なんでも「早く正確に」進むのは
人間関係の上でデメリットにも

 私はウェルビーイングに必要な要素として、次の3つの要素があると考えています。

(1)物語性
(2)関係性のリアリティ
(3)価値観の翻訳と尊重

 これらはAIが苦手とする領域であり、同時に人間が、人間らしくいられる領域でもあります。AIがさらに普及し、生活のあらゆる判断が、最適化される未来において、この3つの要素が失われる時、人間のウェルビーイングは大きく揺らぎます。

 では、AIと共存しながら、ウェルビーイングを守り、むしろ高めていくにはどうすればよいのでしょうか。そして、AIの進化が避けられない社会において、人間らしさの価値はどこに残されるのでしょうか。
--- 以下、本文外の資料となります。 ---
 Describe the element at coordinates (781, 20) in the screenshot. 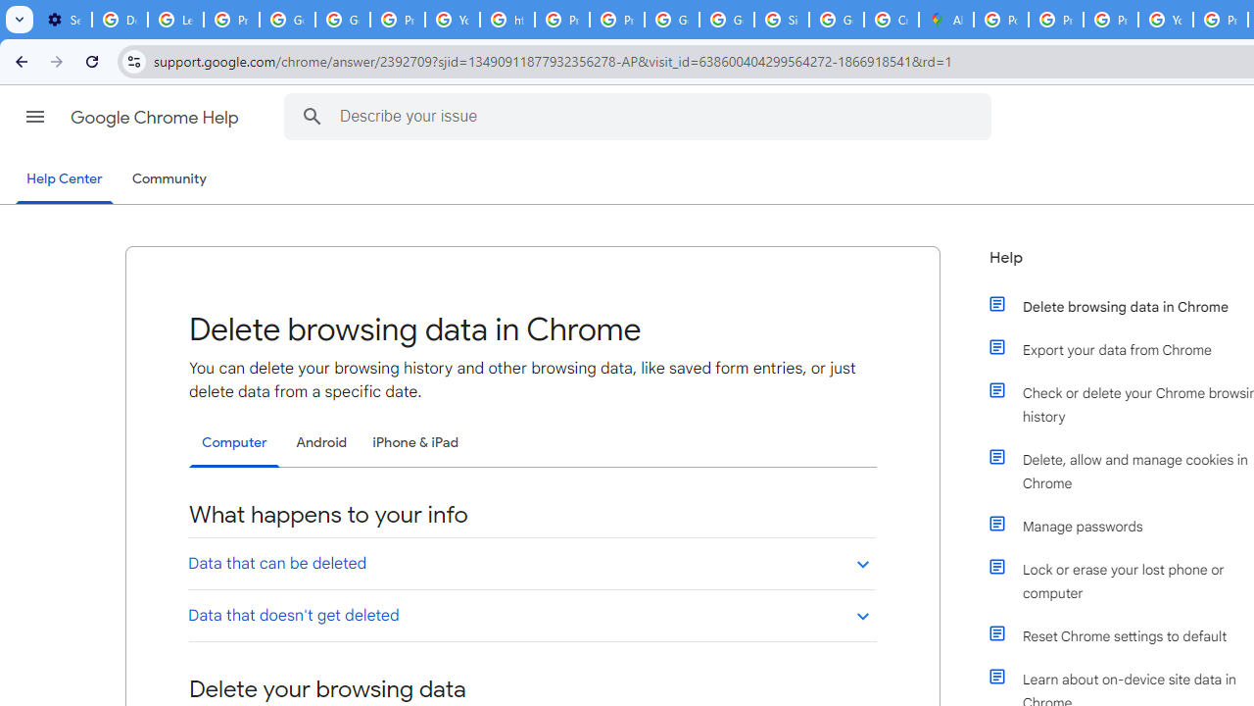

I see `'Sign in - Google Accounts'` at that location.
 AIがもたらす大きな影響の一つは、生活の「均質化」です。レコメンドエンジンはユーザーが「好みそうな」情報を提示し続け、SNSは似たもの同士をつなぎ、世界を理解しやすい小さな箱へと閉じ込めます。多くの企業はユーザーの行動データをもとに、より最適で効率的な選択を促します。

 一見すると便利で快適ですが、均質化が進むほど「私はこれが好きなのだろう」という自己像さえアルゴリズムの反射鏡になってしまいます。探索、偶然、挑戦、失敗といった人生の醍醐味が削られていくのです。幸福とは、予測と効率の外側にある、「偶然」から生まれることが多いのですが、AI社会ではこの余白が奪われていきます。

 AIの普及は、人間関係にも無視できない影響を及ぼします。大量の人間データを学習したAIは、返すべき言葉や最適な対応を「正しく」選択できます。顧客サポート、カウンセリング、教育、コミュニケーション補助。あらゆる場面で、人間の「間(ま)や曖昧さ」を含んだ応答よりも、AIの迅速で整った返答が採用されます。

 しかし、ウェルビーイングの観点から見ると、このAIの「速さと正しさ」は逆に人間同士の関係性を深めるはずの「揺らぎ」を奪いかねません。本来、人間同士の関係性とは、言葉にならない揺らぎや沈黙、誤解、対話のズレを通して深まります。

 AIがコミュニケーションの大部分を担う社会では、こうした「摩擦の価値」が削ぎ落とされ、すべてがスムーズに進む代わりに「関係の深さ」が失われる可能性があります。